Faire une copie de gravure de Rembrandt d'après un reproduction au format, même très bonne, n'est pas facile mais je dois dire que ça m'éclate assez. J'apprends beaucoup. La prouesse technique
réside dans deux choses: retrouver la spontanéité inouïe de ce bon vieux génie de Van Rinj, et arriver au même contraste, la même densité de trait avec une pointe sèche sur du plastique.
Impossible! Mais c'est le propre de l'art d'essayer de rendre visible, audible, sensible ce qui est impossible.
Le système de numérotation des images suit la numérotation selon Bartsch dans son catalogue de 1797. Même si cette numérotation est contestée par certains, elle
permet à chacun de s'y retrouver sur les 289 planches existantes.

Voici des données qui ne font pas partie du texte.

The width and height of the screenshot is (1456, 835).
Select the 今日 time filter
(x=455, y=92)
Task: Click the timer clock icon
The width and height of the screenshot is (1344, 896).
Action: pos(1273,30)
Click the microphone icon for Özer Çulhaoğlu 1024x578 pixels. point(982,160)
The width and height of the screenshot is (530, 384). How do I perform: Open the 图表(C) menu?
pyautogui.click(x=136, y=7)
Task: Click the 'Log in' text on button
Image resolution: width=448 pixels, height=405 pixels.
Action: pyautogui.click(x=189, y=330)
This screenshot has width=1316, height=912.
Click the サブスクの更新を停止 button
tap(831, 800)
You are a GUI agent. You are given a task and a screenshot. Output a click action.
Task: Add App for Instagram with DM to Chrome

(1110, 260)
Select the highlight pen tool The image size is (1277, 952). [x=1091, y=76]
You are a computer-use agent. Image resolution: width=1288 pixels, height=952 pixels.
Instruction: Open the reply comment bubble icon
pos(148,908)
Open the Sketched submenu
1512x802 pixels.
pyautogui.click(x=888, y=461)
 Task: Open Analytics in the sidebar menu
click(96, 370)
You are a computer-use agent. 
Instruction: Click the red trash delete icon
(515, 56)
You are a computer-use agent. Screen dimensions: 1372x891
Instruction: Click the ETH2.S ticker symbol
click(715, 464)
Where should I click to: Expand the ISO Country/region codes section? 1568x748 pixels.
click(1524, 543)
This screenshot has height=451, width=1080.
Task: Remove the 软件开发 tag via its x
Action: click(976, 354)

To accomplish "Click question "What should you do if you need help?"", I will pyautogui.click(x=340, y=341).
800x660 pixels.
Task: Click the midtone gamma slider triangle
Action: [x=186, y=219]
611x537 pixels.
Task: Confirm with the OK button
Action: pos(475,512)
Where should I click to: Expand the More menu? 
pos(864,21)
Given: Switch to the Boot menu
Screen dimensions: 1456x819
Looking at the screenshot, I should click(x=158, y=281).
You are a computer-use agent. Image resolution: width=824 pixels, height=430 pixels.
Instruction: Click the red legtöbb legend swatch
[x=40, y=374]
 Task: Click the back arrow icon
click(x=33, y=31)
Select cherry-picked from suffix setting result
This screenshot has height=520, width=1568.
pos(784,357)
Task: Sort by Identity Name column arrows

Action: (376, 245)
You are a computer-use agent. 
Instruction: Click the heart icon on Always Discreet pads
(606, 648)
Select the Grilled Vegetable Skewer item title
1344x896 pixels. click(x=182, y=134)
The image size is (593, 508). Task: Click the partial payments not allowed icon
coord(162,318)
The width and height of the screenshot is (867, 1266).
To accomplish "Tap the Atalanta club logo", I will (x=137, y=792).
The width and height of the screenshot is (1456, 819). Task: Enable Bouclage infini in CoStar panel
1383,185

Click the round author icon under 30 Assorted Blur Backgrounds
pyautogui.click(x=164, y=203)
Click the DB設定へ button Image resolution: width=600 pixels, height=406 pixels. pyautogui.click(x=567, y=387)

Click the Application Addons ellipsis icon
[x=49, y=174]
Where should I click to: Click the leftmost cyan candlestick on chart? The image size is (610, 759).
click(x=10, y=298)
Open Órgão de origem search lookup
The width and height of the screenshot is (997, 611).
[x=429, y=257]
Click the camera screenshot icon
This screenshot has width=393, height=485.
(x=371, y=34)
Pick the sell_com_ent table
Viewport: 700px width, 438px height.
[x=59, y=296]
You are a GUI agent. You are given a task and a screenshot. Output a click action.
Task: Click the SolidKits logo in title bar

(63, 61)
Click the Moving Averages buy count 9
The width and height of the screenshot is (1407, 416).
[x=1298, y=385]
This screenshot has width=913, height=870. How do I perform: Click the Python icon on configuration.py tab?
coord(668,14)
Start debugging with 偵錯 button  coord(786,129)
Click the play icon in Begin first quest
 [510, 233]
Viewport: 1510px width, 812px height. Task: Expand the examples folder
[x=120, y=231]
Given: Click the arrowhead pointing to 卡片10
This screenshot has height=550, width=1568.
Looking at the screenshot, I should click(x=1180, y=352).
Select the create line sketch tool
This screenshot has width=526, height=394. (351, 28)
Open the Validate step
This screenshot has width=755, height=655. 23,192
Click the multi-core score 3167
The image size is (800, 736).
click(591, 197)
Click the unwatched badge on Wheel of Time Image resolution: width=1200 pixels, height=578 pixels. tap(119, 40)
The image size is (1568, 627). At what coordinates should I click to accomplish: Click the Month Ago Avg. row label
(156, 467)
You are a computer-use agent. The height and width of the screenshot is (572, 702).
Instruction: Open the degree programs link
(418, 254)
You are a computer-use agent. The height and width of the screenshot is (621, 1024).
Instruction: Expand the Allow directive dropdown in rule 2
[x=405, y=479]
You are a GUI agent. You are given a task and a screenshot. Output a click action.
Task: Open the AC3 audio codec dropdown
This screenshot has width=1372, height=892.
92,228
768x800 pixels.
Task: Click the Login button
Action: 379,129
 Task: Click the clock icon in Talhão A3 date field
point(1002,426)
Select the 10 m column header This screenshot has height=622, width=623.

Cette revue n'est pas seulement destinée aux collectionneurs et connaisseurs d'estampes. Elle me permet de présenter, de partager et de faire vivre l'oeuvre gravée
de Rembrandt qui englobe des autoportraits, des sujets bibliques, allégoriques, érotiques, des études de mendiants, des paysages, des nus et des portraits comptant parmi les chefs d'oeuvres de
l'art graphique.
Pour toutes informations sur le format des plaques (en général identique à l'original), au format du papier, à sa qualité, au nombre d'exemplaires réalisés, le prix des planches, une seule
adresse amouroux.cyril@free.fr
Le cochon. B. 157
Avec pointe sèche.D'après le premier état sur deux. Signé daté Rembrandt F. 1643. Haarlem.
J'ai une tendresse particulière pour ce cochon. Je le trouve vraiment émouvant. Rembrandt en a fait un sujet
sympathique, presque souriant. Bien qu'étant le personnage principal de l'image (de part le traitement de son pelage), c'est dans l'arrière plan que réside tout l'intérêt de cette
image. Une famille entière en quelques traits. La mère penchée sur sa petite fille semble lui parler en présentant le cochon que l'on va sacrifier très bientôt.Le fils aîné se tient au
dessus avec le père dans l'entrebâillement de la porte. Ce dernier tient une hache et regarde son fils cadet qui traverse la scène en courant, un sac sous le bras. Le pitchou regarde par dessus
son épaule, hors champs, de façon amusé pour voir si son poursuiveur arrive. Que de vie en si peu de traits! Quelle économie de moyen pour céer cette scène riche et
mouvementée.
Rembrandt appuyé. B . 21
D'après le Second
état.Signé et daté Rembrandt f. 1639. Haarlem
Un des plus célèbres autoportraits gravés du maître.